= Your assignment =
Nothing but an exact repeat of the entries below should appear in your answer.

= Data =
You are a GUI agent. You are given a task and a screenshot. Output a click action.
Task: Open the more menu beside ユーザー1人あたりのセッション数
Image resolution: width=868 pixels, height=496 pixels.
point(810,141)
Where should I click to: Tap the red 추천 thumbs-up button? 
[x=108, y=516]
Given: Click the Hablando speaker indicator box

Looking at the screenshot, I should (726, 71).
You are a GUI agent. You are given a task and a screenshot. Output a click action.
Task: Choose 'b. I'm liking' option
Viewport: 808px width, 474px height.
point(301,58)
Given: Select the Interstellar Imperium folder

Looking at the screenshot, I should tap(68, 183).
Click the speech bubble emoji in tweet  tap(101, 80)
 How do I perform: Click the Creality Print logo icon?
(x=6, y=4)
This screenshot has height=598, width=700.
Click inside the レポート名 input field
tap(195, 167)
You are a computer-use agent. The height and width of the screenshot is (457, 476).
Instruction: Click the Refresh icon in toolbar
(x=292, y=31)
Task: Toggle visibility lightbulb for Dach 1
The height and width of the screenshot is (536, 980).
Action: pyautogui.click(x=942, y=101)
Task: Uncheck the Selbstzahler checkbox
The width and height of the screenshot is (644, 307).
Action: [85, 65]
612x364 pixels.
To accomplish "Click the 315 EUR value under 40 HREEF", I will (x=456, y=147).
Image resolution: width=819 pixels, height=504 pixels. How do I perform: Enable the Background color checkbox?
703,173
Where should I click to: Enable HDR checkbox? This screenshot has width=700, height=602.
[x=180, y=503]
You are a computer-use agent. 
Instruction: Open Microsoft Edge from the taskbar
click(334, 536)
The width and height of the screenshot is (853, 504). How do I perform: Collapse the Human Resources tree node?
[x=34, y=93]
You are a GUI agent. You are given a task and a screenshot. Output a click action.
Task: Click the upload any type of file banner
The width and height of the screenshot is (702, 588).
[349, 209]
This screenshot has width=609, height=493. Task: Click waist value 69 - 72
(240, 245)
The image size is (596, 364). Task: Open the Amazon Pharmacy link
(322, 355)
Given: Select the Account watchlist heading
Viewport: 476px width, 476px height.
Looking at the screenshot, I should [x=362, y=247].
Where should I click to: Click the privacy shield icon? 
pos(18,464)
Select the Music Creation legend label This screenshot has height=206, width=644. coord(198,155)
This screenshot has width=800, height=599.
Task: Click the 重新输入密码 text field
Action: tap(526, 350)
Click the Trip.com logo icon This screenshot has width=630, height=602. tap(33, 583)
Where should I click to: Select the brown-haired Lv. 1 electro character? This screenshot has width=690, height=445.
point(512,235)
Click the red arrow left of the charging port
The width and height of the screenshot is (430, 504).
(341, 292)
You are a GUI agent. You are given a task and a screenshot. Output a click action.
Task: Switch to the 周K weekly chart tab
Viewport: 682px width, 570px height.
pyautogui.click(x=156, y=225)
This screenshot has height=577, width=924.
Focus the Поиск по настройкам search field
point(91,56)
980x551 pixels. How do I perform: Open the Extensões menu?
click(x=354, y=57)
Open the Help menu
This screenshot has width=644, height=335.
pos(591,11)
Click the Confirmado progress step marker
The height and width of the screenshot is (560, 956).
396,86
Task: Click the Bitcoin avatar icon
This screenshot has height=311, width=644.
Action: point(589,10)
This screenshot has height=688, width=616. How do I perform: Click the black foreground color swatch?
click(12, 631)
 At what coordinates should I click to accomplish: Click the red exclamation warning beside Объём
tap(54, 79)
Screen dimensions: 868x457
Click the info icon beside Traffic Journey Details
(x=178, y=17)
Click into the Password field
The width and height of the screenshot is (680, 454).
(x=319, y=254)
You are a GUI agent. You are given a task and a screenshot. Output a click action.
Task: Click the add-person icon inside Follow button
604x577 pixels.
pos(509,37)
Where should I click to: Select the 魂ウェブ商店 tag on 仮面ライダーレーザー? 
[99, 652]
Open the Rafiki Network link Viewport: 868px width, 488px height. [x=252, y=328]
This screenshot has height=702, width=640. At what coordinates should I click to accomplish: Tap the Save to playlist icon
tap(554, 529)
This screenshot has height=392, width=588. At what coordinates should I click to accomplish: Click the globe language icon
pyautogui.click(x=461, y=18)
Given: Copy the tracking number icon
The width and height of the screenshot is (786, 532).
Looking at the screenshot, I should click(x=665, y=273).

= Task solution =
You are a GUI agent. You are given a task and a screenshot. Output a click action.
Task: Open the more menu beside ユーザー1人あたりのセッション数
Image resolution: width=868 pixels, height=496 pixels.
point(810,141)
Where should I click to: Tap the red 추천 thumbs-up button? 
[x=108, y=516]
Given: Click the Hablando speaker indicator box

Looking at the screenshot, I should (726, 71).
You are a GUI agent. You are given a task and a screenshot. Output a click action.
Task: Choose 'b. I'm liking' option
Viewport: 808px width, 474px height.
point(301,58)
Given: Select the Interstellar Imperium folder

Looking at the screenshot, I should tap(68, 183).
Click the speech bubble emoji in tweet  tap(101, 80)
 How do I perform: Click the Creality Print logo icon?
(x=6, y=4)
This screenshot has height=598, width=700.
Click inside the レポート名 input field
tap(195, 167)
You are a computer-use agent. The height and width of the screenshot is (457, 476).
Instruction: Click the Refresh icon in toolbar
(x=292, y=31)
Task: Toggle visibility lightbulb for Dach 1
The height and width of the screenshot is (536, 980).
Action: pyautogui.click(x=942, y=101)
Task: Uncheck the Selbstzahler checkbox
The width and height of the screenshot is (644, 307).
Action: [85, 65]
612x364 pixels.
To accomplish "Click the 315 EUR value under 40 HREEF", I will (x=456, y=147).
Image resolution: width=819 pixels, height=504 pixels. How do I perform: Enable the Background color checkbox?
703,173
Where should I click to: Enable HDR checkbox? This screenshot has width=700, height=602.
[x=180, y=503]
You are a computer-use agent. 
Instruction: Open Microsoft Edge from the taskbar
click(334, 536)
The width and height of the screenshot is (853, 504). How do I perform: Collapse the Human Resources tree node?
[x=34, y=93]
You are a GUI agent. You are given a task and a screenshot. Output a click action.
Task: Click the upload any type of file banner
The width and height of the screenshot is (702, 588).
[349, 209]
This screenshot has width=609, height=493. Task: Click waist value 69 - 72
(240, 245)
The image size is (596, 364). Task: Open the Amazon Pharmacy link
(322, 355)
Given: Select the Account watchlist heading
Viewport: 476px width, 476px height.
Looking at the screenshot, I should [x=362, y=247].
Where should I click to: Click the privacy shield icon? 
pos(18,464)
Select the Music Creation legend label This screenshot has height=206, width=644. coord(198,155)
This screenshot has width=800, height=599.
Task: Click the 重新输入密码 text field
Action: tap(526, 350)
Click the Trip.com logo icon This screenshot has width=630, height=602. tap(33, 583)
Where should I click to: Select the brown-haired Lv. 1 electro character? This screenshot has width=690, height=445.
point(512,235)
Click the red arrow left of the charging port
The width and height of the screenshot is (430, 504).
(341, 292)
You are a GUI agent. You are given a task and a screenshot. Output a click action.
Task: Switch to the 周K weekly chart tab
Viewport: 682px width, 570px height.
pyautogui.click(x=156, y=225)
This screenshot has height=577, width=924.
Focus the Поиск по настройкам search field
point(91,56)
980x551 pixels. How do I perform: Open the Extensões menu?
click(x=354, y=57)
Open the Help menu
This screenshot has width=644, height=335.
pos(591,11)
Click the Confirmado progress step marker
The height and width of the screenshot is (560, 956).
396,86
Task: Click the Bitcoin avatar icon
This screenshot has height=311, width=644.
Action: point(589,10)
This screenshot has height=688, width=616. How do I perform: Click the black foreground color swatch?
click(12, 631)
 At what coordinates should I click to accomplish: Click the red exclamation warning beside Объём
tap(54, 79)
Screen dimensions: 868x457
Click the info icon beside Traffic Journey Details
(x=178, y=17)
Click into the Password field
The width and height of the screenshot is (680, 454).
(x=319, y=254)
You are a GUI agent. You are given a task and a screenshot. Output a click action.
Task: Click the add-person icon inside Follow button
604x577 pixels.
pos(509,37)
Where should I click to: Select the 魂ウェブ商店 tag on 仮面ライダーレーザー? 
[99, 652]
Open the Rafiki Network link Viewport: 868px width, 488px height. [x=252, y=328]
This screenshot has height=702, width=640. At what coordinates should I click to accomplish: Tap the Save to playlist icon
tap(554, 529)
This screenshot has height=392, width=588. At what coordinates should I click to accomplish: Click the globe language icon
pyautogui.click(x=461, y=18)
Given: Copy the tracking number icon
The width and height of the screenshot is (786, 532).
Looking at the screenshot, I should click(x=665, y=273).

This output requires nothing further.